La soustraction des possibles
C’est un peu « le bûcher des vanités » dans sa version francophone. New York devient Genève mais l’argent est y toujours ce roi sans partage. L’époque, les années 90 et la fin de l’empire soviétique, hystérise les comportements, excite les appétits, avilit les instincts. Joseph Incardona sait planter un décor, introduire un personnage, provoquer une tension. En quelques lignes, on agrippe les fils des marionnettes, d’autant qu’il s’amuse à nous expliquer comment il les manipule. Ce dialogue avec le lecteur pourrait s’avérer déroutant. Il est savoureux. Mais tout n’est pas parfait. Les ficelles sont un peu grosses, parfois. Je ne suis pas friande des formules telles que « nous en étions là quand… », « sauf que... », « oui mais voilà… », ça donne l’impression diffuse que l’écrivain se fatigue à raconter.
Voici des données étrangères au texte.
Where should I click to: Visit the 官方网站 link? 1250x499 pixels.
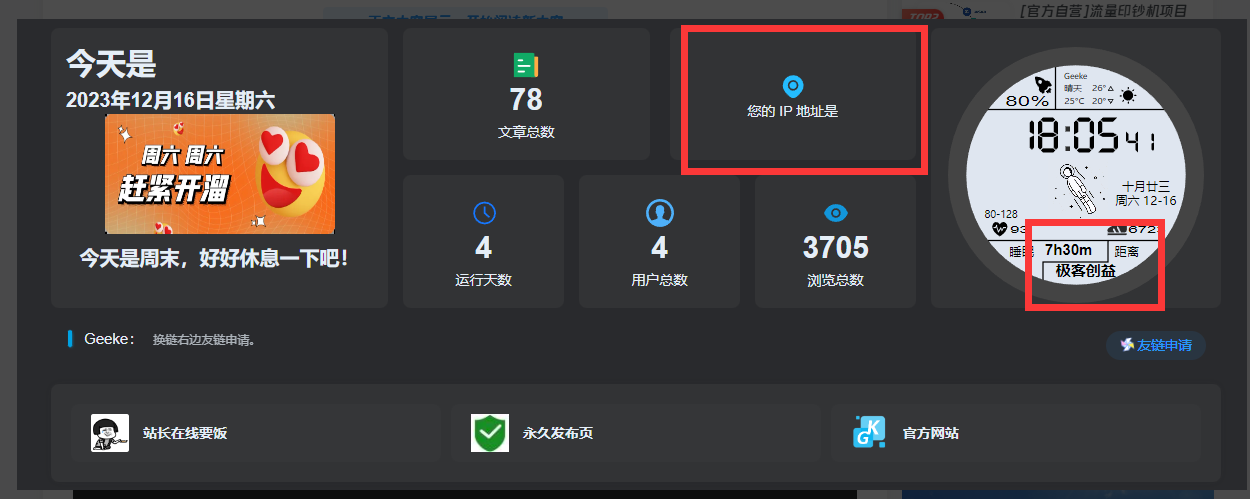930,433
J’ai aimé la première partie du livre, quand les vanités s’installent. Incardona fait un portrait au vitriol de ce monde de la finance où seuls les carnassiers prospèrent, où le crime n’est jamais loin du profit. Avec un peu de tendresse et beaucoup de cruauté, il dépeint la riche ménopausée, la jeune ambitieuse, le gigolo frustré ou le banquier cynique. Son tableau est d’un réalisme stupéfiant.
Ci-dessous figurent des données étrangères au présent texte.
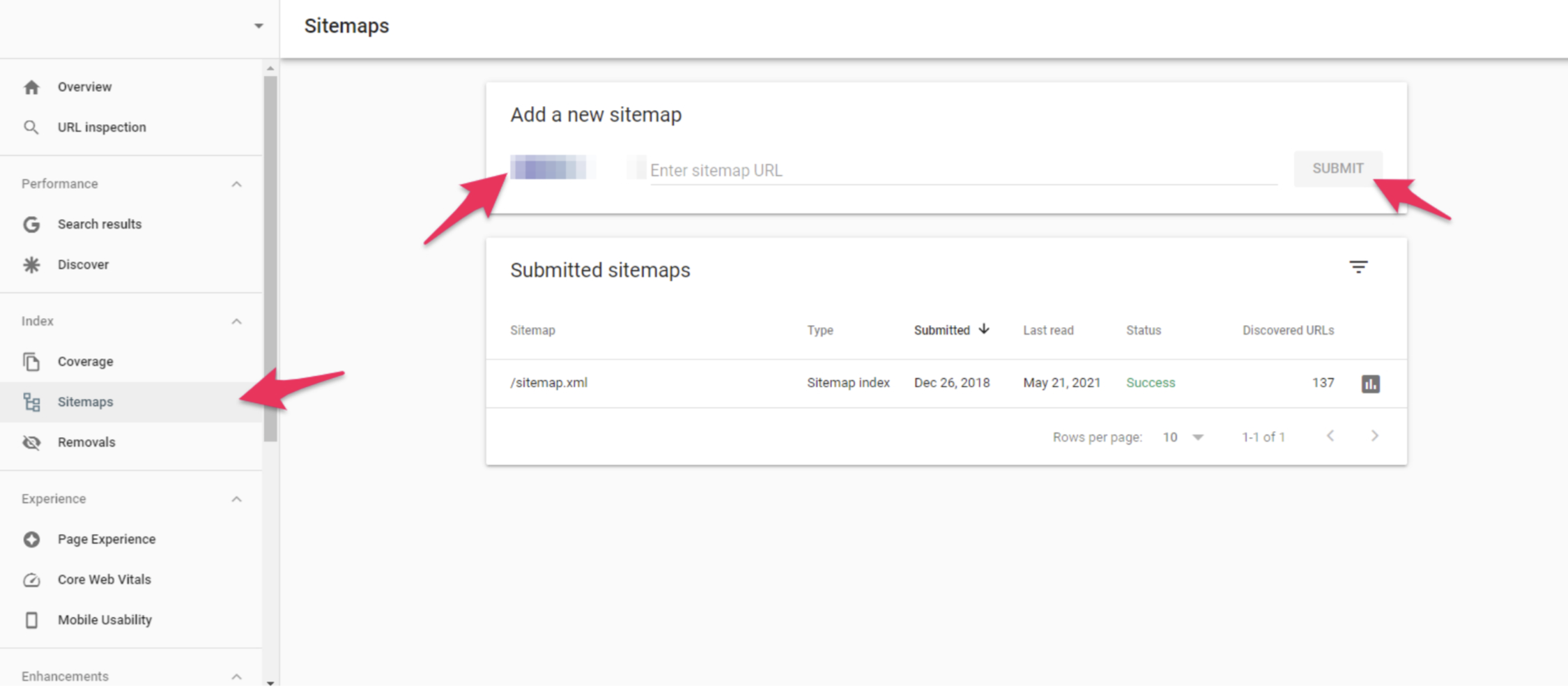Click the Discover asterisk icon
Viewport: 1568px width, 689px height.
click(31, 265)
J’ai été moins convaincue par la deuxième partie du livre, quand les vanités des protagonistes s’entrechoquent, quand le dénouement approche et que la testostérone de l’auteur finit par gâter son style et faire douter de la finesse qui semblait le caractériser jusque-là. En 2019, on ne devrait plus lire qu’un homme pénètre une femme sans préliminaire tellement elle mouille. On dirait du Gérard De Villiers. « La Soustraction des possibles » est un roman haletant, truffé de scènes d’anthologie, mené tambour battant. Un livre parfait pour l’été.